### Task to complete
If a line in the records below contains the word "agent", copy it out.

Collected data
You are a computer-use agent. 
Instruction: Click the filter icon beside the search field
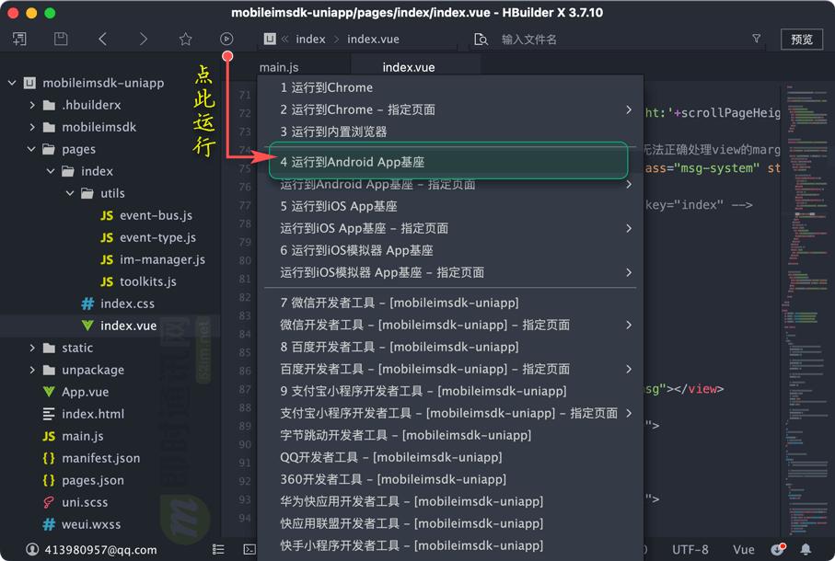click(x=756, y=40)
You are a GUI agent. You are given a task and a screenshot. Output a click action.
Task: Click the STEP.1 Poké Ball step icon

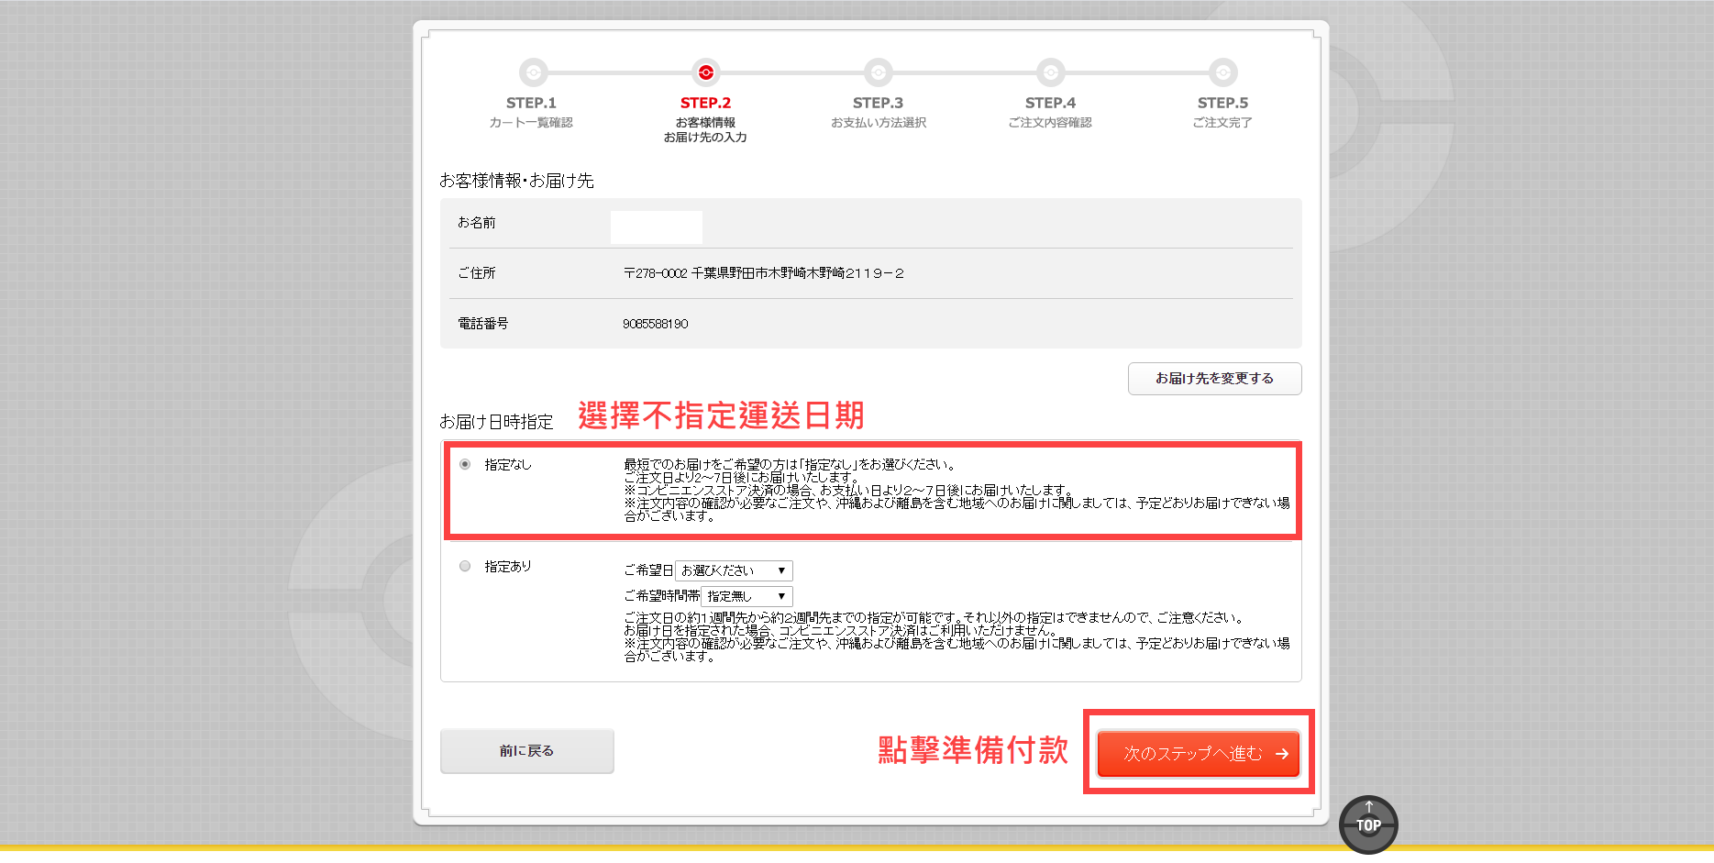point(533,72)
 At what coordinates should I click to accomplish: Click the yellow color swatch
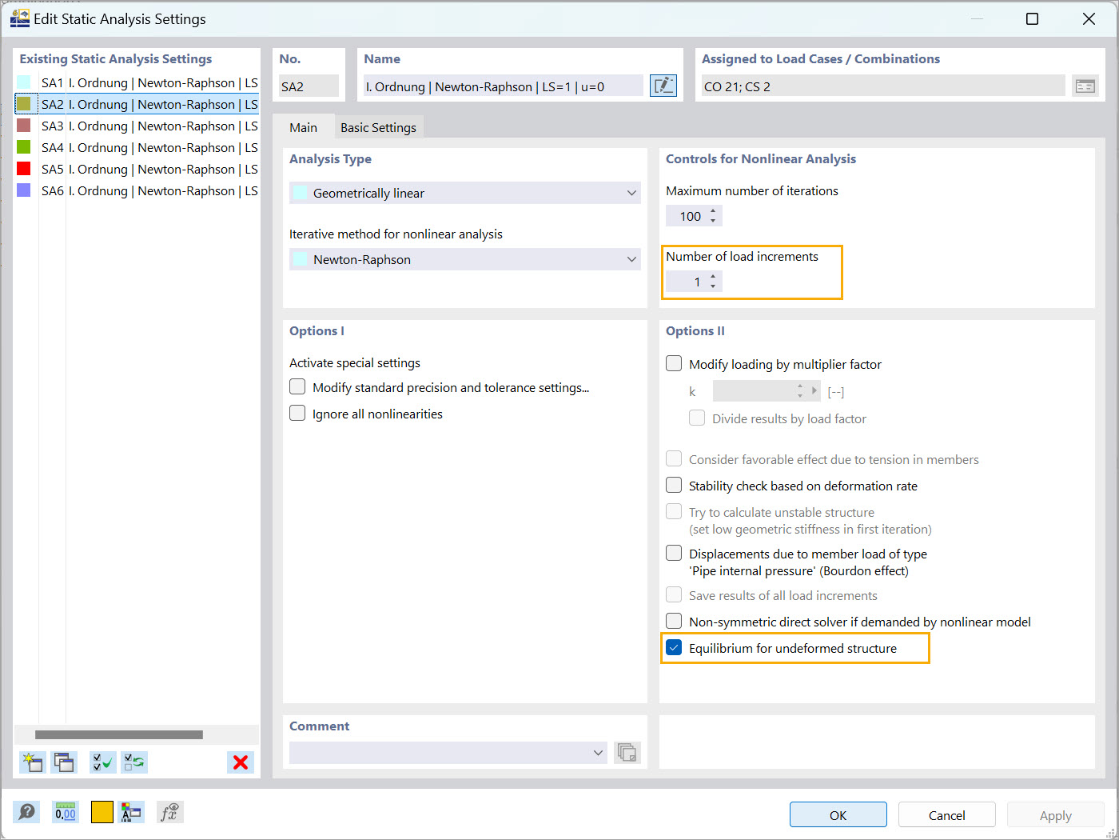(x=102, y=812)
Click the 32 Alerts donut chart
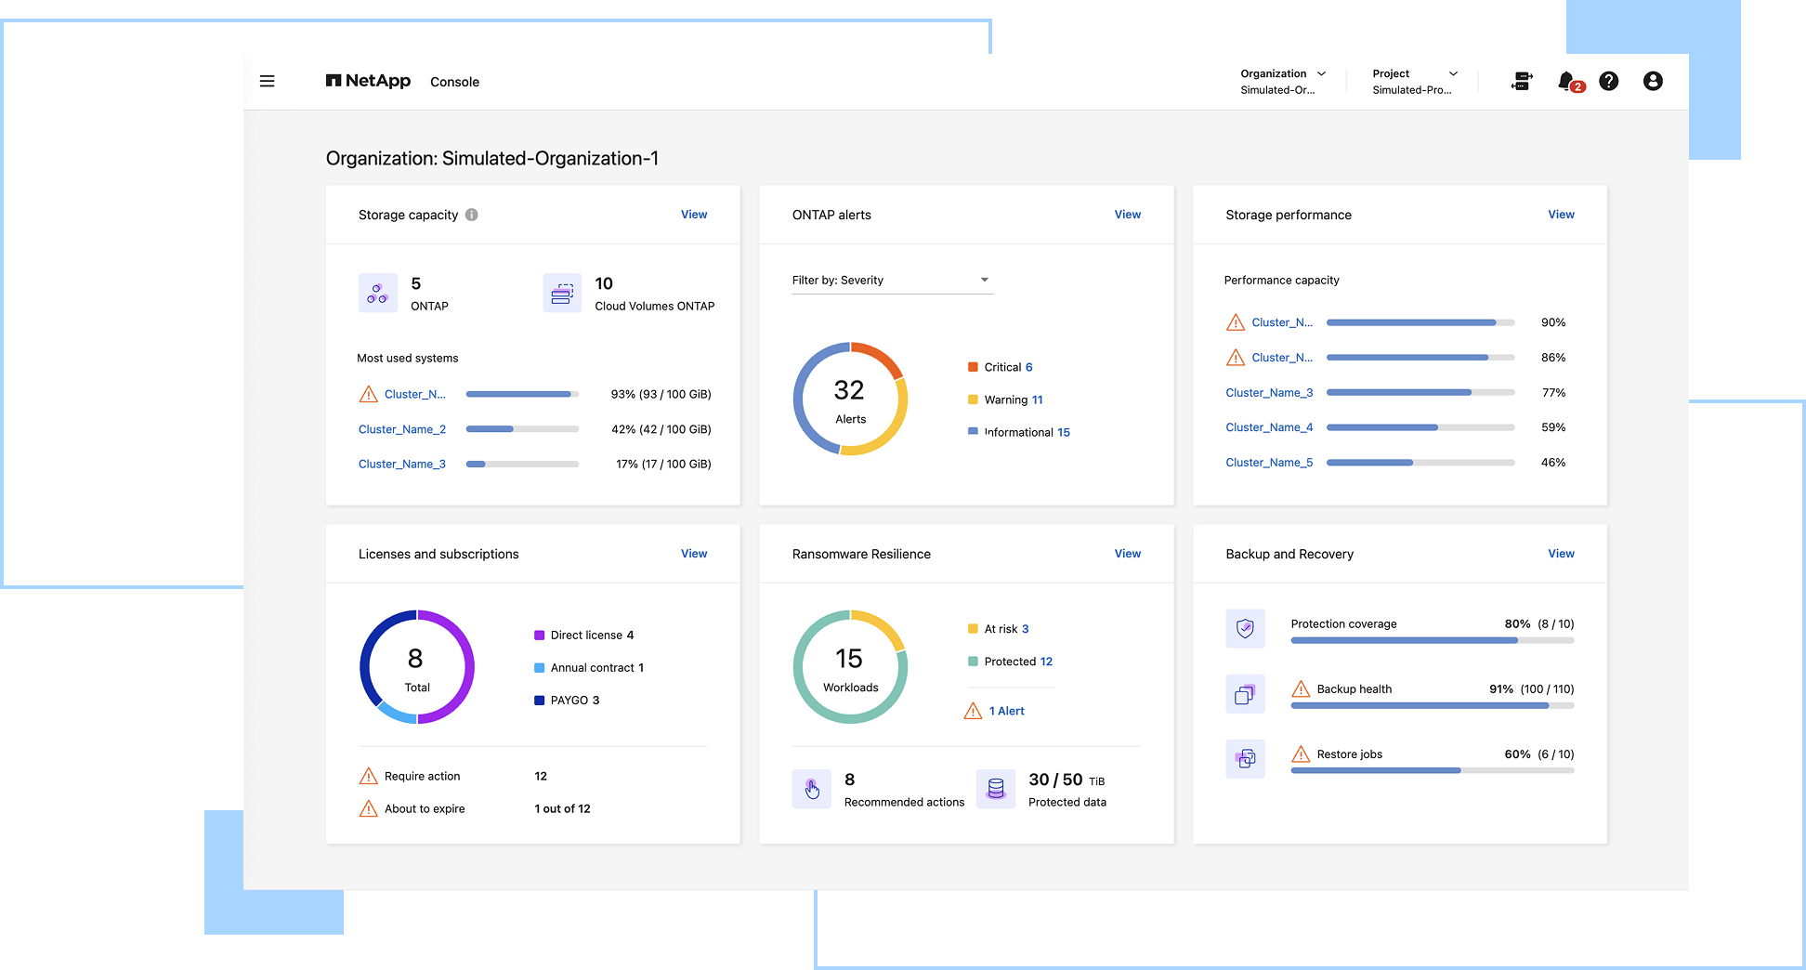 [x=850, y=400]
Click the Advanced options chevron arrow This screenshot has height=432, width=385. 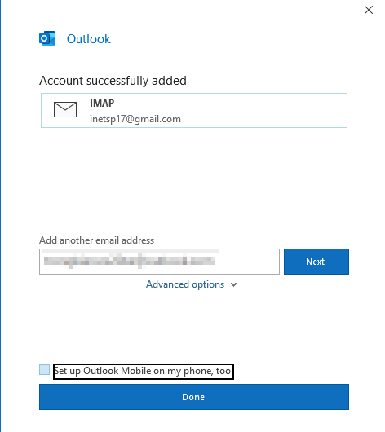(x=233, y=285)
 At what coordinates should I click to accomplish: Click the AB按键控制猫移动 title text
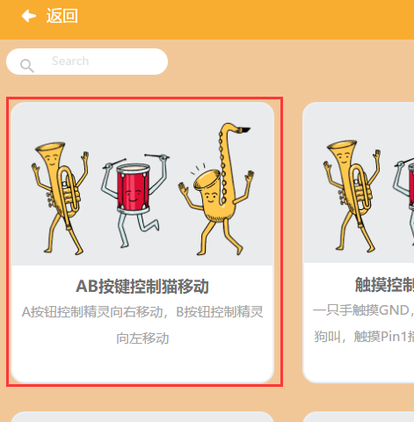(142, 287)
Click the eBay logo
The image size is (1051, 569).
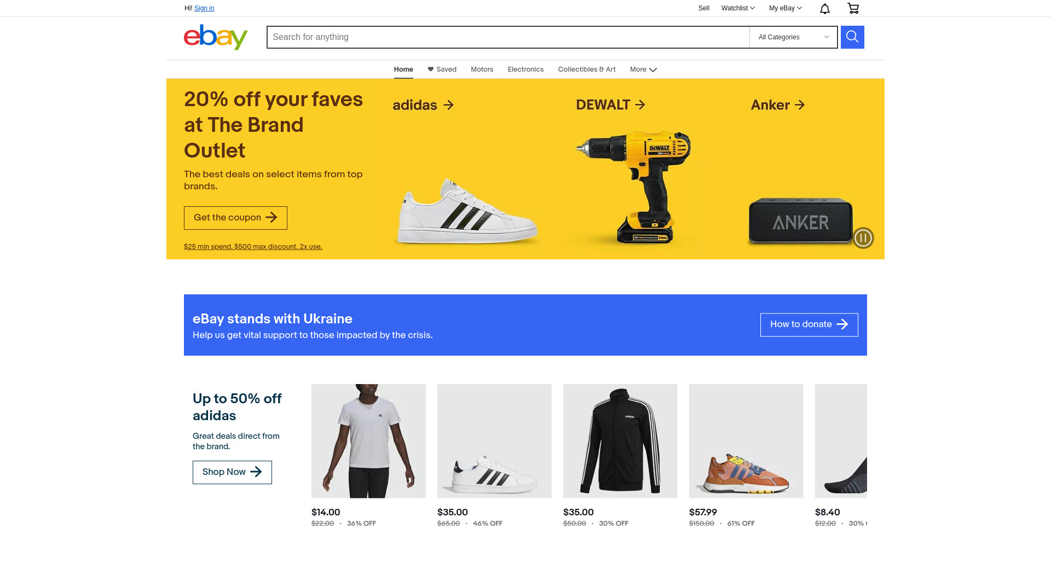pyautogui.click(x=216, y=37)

### Written response
You are a computer-use agent. 
You are a GUI agent. You are given a task and a screenshot. Output a click action.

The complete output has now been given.